I recommend subscribing to Kurzban’s feed.

Whitfield on the Darwin Economy

There have been a few reviews of Robert Frank’s The Darwin Economy: Liberty, Competition, and the Common Good recently (my own included), but John Whitfield’s in Slate is one of the more interesting.

First, Whitfield picks on Frank’s choice of evolutionary metaphor:

As a biological analogy, Frank suggests the difference between running speed and antler size. A faster gazelle is better equipped to outrun a cheetah, and so, he writes, “being faster conferred advantages for both the individual and the species.” Antlers, on the other hand, are used for fighting with other males. The pressure to have bigger ones than your rivals leads to an arms race that consumes resources that could have been used more efficiently for other things, such as fighting off disease. As a result, every male ends up with a cumbersome and expensive pair of antlers, says Frank, and “life is more miserable for bull elk as a group.”

… But evolutionarily speaking, the distinction is bogus.

Natural selection sees no difference between running speed and antler size: All evolution is positional. When one gazelle got faster, the slower ones got eaten (a point Frank relegates to a footnote). And when gazelles got fast, so did cheetahs. Cheetahs and gazelles would all be better off if they’d stayed slow, because running fast uses energy you might “better” invest in offspring, and legs that are built for speed are more prone to fracture. The lissome cheetah, meanwhile, is bullied and often killed by bigger carnivores such as lions.

Whitfield’s argument picks up on a broader point in evolution. When a new gene spreads through a species, it is not really for the good of the species. All of the members of the species without that gene die out. The “species” that now has this gene is solely composed of descendants of the lucky individual that had the gene. A fitness enhancing mutation is a highly positional good.

The second thread of Whitfield’s review is that Robert Frank is running a group-selectionist argument. I don’t see the group selection analogy, but Whitfield does have a more pertinent point:

From Frank’s book, you might conclude that what stands in the way of his reforms is not differing interests, but irrationality—an imperfect understanding of how competition works. … But what evolutionary biology teaches us is that it’s not enough to assume, as Frank does, that everyone just wants to create the biggest economic pie. That’s like saying a gazelle cares more about the average speed of its herd than whether it can outrun a hungry cheetah.

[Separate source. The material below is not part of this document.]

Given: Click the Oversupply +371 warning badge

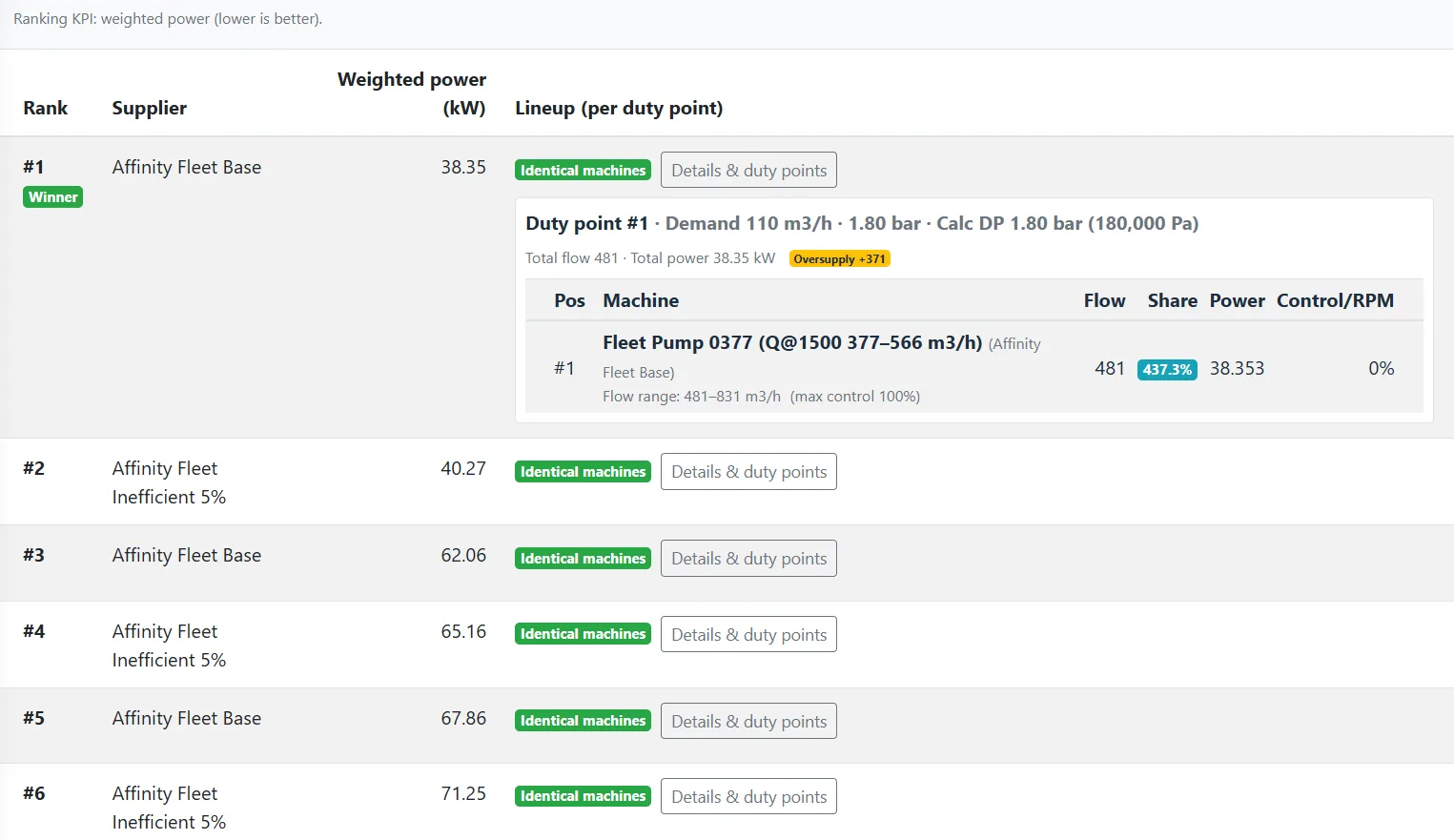Looking at the screenshot, I should (838, 257).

In fact, those leading and funding opposition to progressive taxation are rational enough—they’re the one who do best if society becomes an arms race won by those with the biggest antlers and the priciest suitcases, with the lions getting anyone who can’t keep up. What those opposing them need to show is not just how the common good can be maximized, but how it can be reconciled with the self-interest of enough people to vote it into being.

On one hand, this misrepresents Frank’s case, as he does try to show that self-interest and group-interest can be aligned. But it is fair to ask why some people fight proposals such as Frank’s. As Frank states through his book, his arguments don’t need irrationality at the micro-level, but the fact they are not accepted implies that either some people are irrational in their understanding of policy, or that there is another piece to the puzzle.

One possible reconciliation is that Frank’s ideas come as a package which have only a few attractive elements. Frank’s argument is not simply that we should constrain positional competition, but he also wants more funding for government and to give it a greater role in some areas.

But the deeper side to the opposition is that some people benefit from positional competition. In an evolutionary scenario, while the rank matters, the size of the win also matters. For example, if  one person has vastly more resources than another and there is an environmental shock, the difference in probability of survival is likely to be significant. However, if someone has only marginally more resources than the other, the difference in probability of survival may be small, and luck may result in the lower ranked individual coming out on top.